Although a less central focus than it was three years ago, rheumatologists must still consider the prevention and management of SARS-CoV-2 in their patients. The following update shares ongoing considerations related to the COVID-19 pandemic.
Outcomes
At the beginning of the pandemic, it was unclear whether patients with rheumatic disease would be at higher risk of infection and poor disease outcomes than individuals in the general population, either through direct disease effects or indirectly via immunosuppressive therapies. Eventually, we learned the clinical severity of breakthrough infections and their overall rates were similar when comparing most rheumatic disease patients and healthy controls, with some important caveats.1
“It’s stratified based on the type of immune suppression, with B cell-depleting agents—potent immunosuppressives—like mycophenolate and high-dose prednisone really driving the highest risk for severe COVID and a greater risk of blunted immune responses,” says Alfred H. Kim, MD, PhD, assistant professor in the Division of Rheumatology at Washington University School of Medicine in St. Louis.

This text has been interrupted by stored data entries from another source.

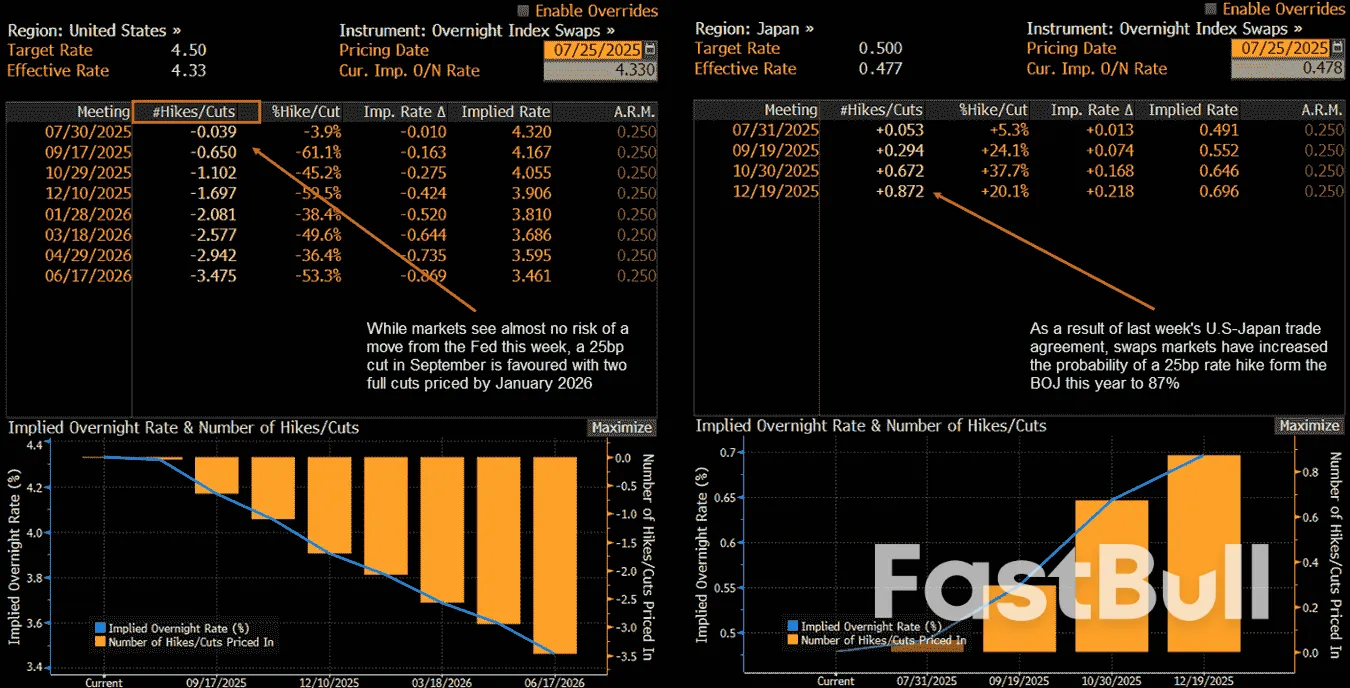Enable Overrides on the Japan panel
The height and width of the screenshot is (688, 1350).
pyautogui.click(x=1211, y=10)
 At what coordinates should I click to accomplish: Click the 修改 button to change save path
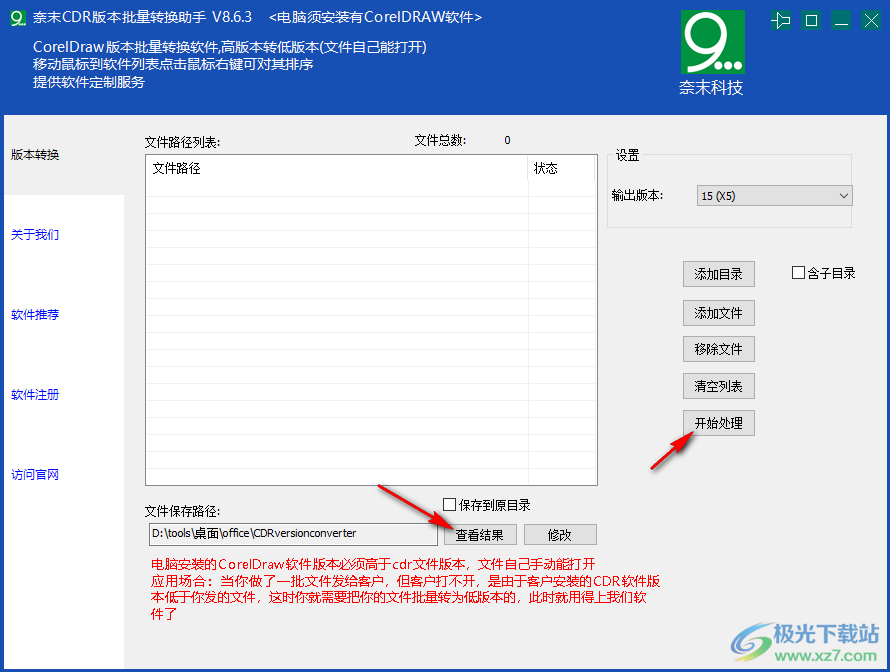click(x=560, y=534)
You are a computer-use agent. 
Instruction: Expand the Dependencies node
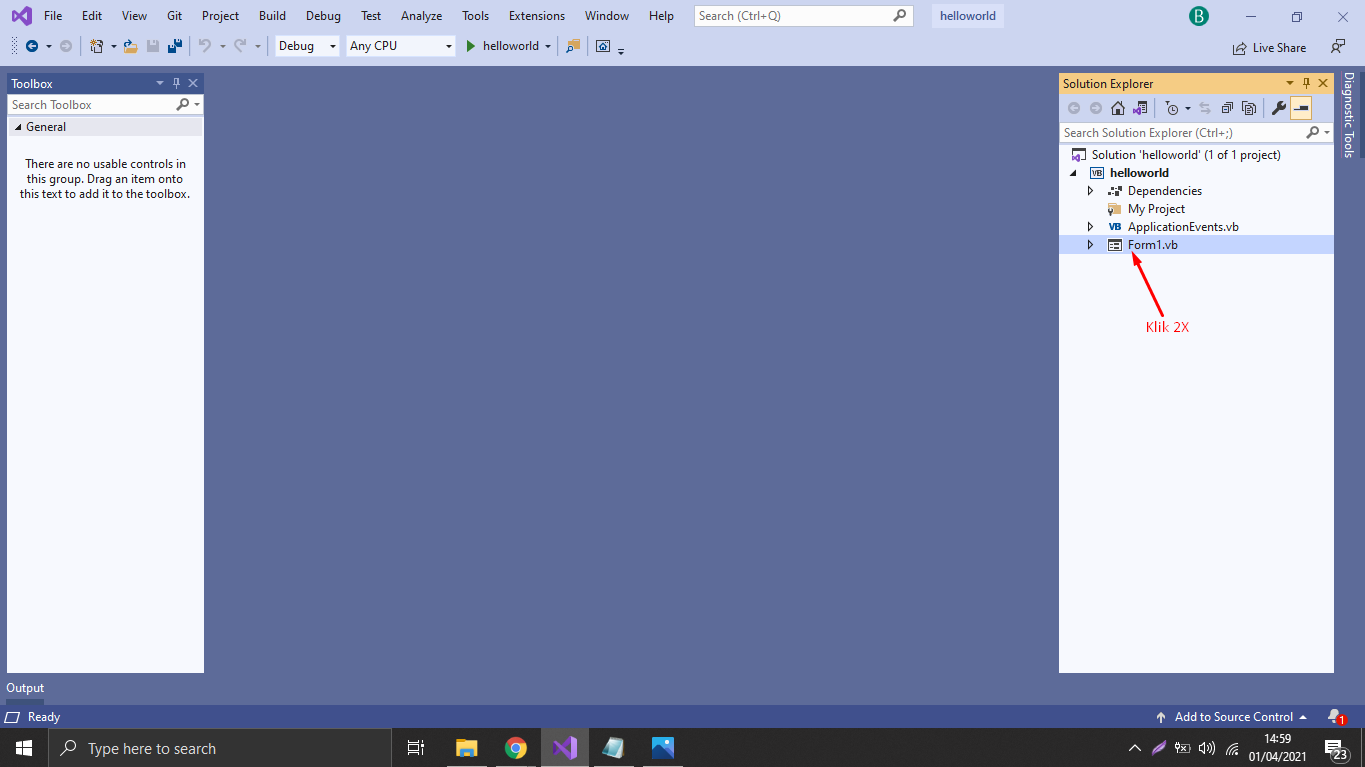pyautogui.click(x=1090, y=190)
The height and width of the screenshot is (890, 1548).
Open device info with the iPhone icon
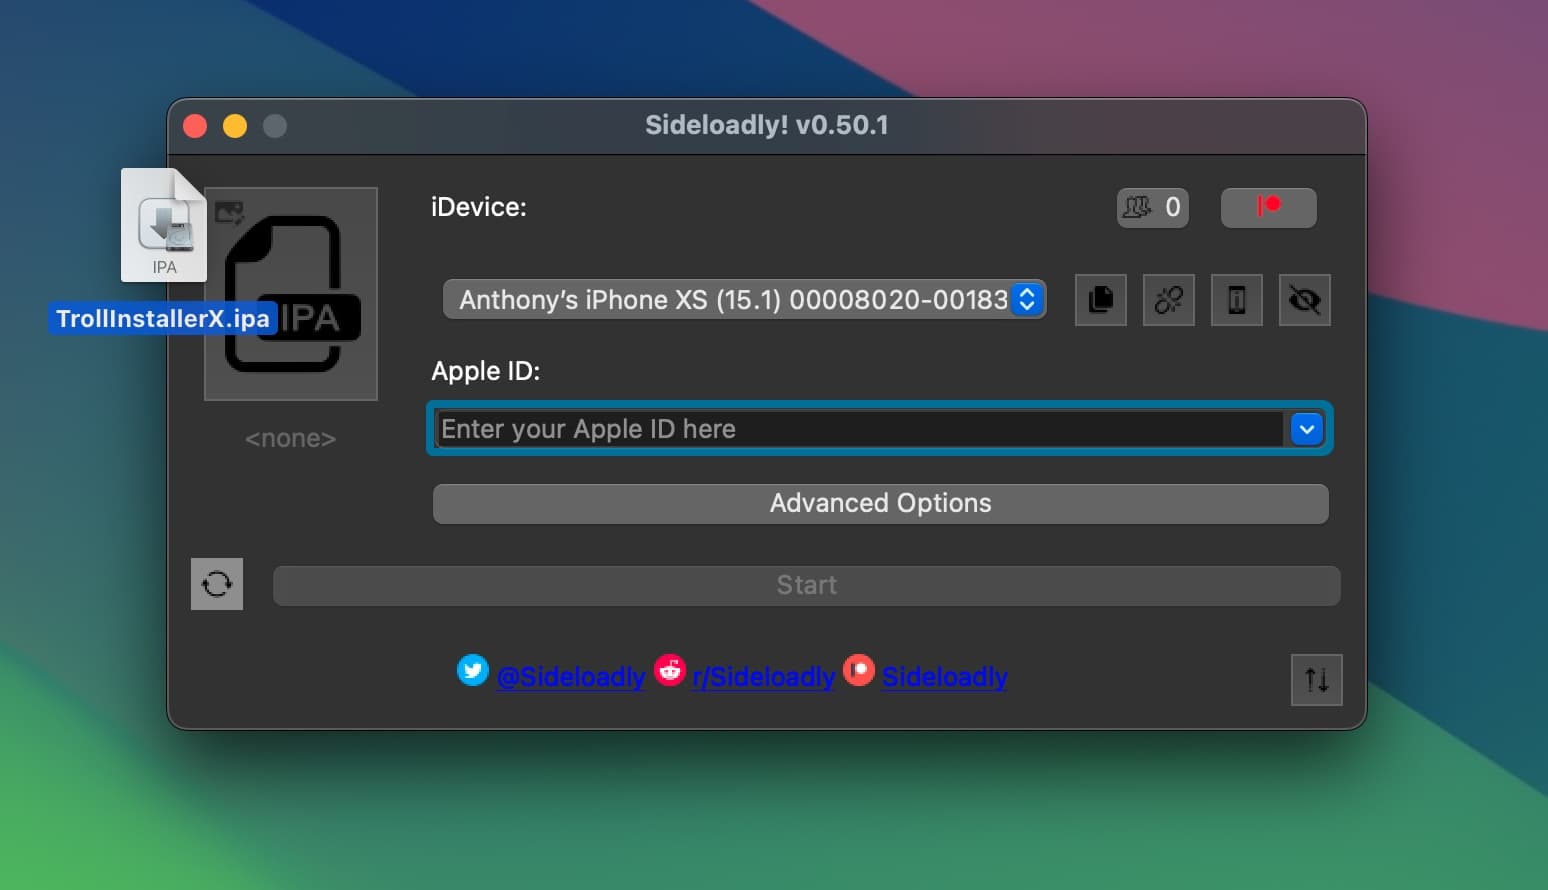[1236, 300]
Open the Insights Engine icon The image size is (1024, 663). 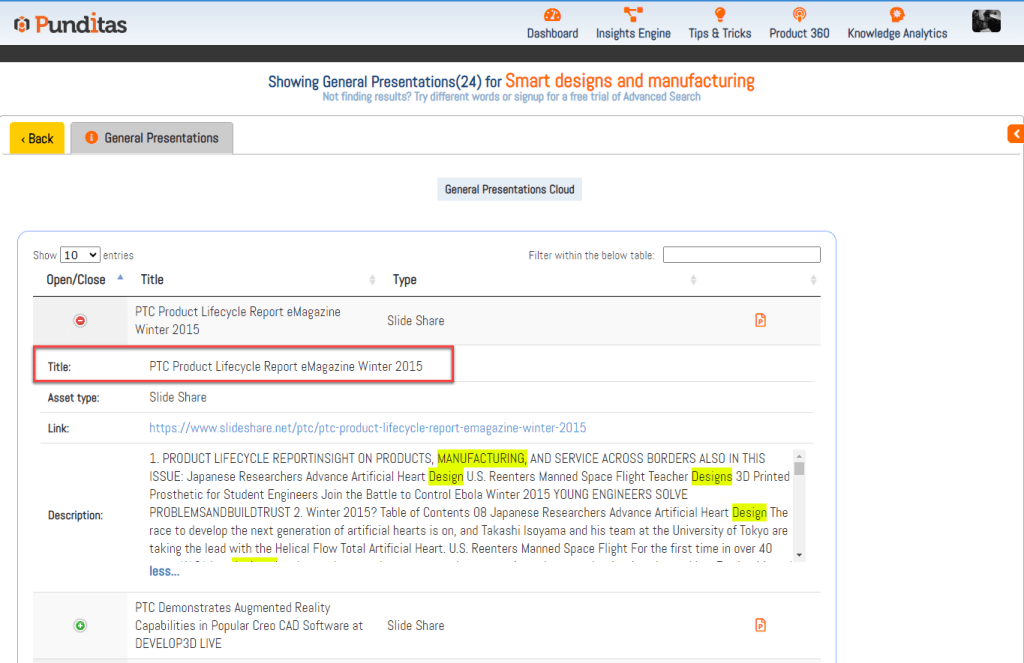(x=633, y=15)
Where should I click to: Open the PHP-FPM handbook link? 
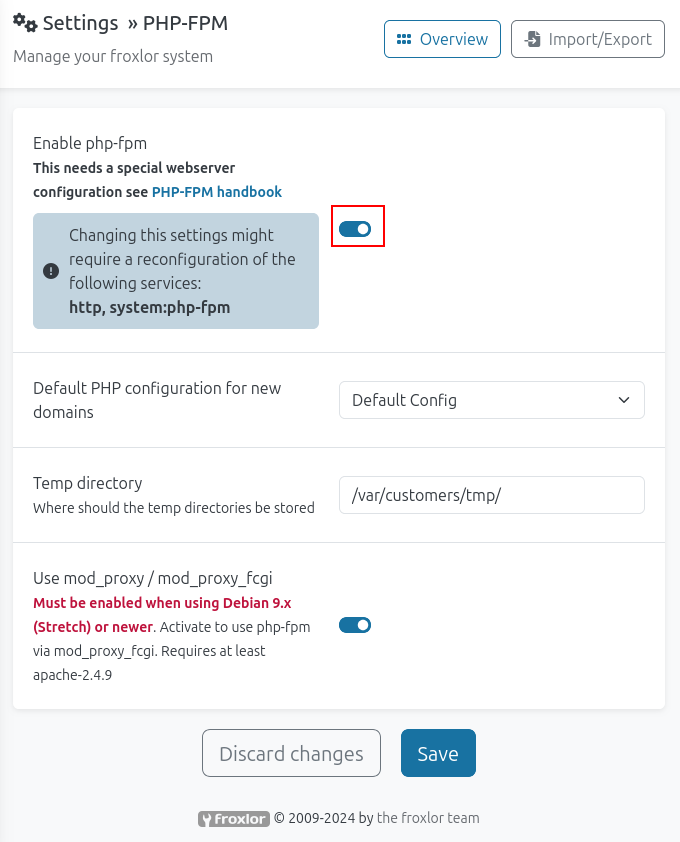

We’ve learned that specific early-onset responses to SARS-CoV-2 infection, such as interferons, are key in preventing severe disease. “The earlier antibodies are generated after infection, the more protection is observed in terms of preventing this progression to severe COVID-19,” says Dr. Kim. “The more potent the immunosuppressive, the greater the chance that an optimal response to the infection or vaccine won’t occur.”
Kevin Winthrop, MD, MPH, a professor of infectious diseases and professor of public health and preventive medicine in the Division of Infectious Diseases at Oregon Health and Science University, Portland, notes, “I think that for the rheumatologist, the most challenging group is people who have been on prolonged B cell-depletion [therapy]. Some are likely poorly protected because they didn’t mount vaccine responses that are adequate or long lasting.”
Vaccination
The data we’ve gained studying the immune response and outcomes in patients with rheumatic disease has informed ACR recommendations on the timing of SARS-CoV-2 vaccines and boosters and holding certain medications. Using these data and other preexisting data, particularly from H. influenzae, the ACR’s COVID-19 Vaccine Clinical Guidance Task Force provided recommendations, updated several times.2
Although certain medications, such as hydroxychloroquine, can be taken as usual before and after vaccination, others, such as Janus kinase (JAK) inhibitors, may need to be held one to two weeks after every vaccine or booster dose. For certain therapies, with less clear evidence, the task force did not come to a consensus about interrupting medications.2 Such recommendations are likely to continue to evolve.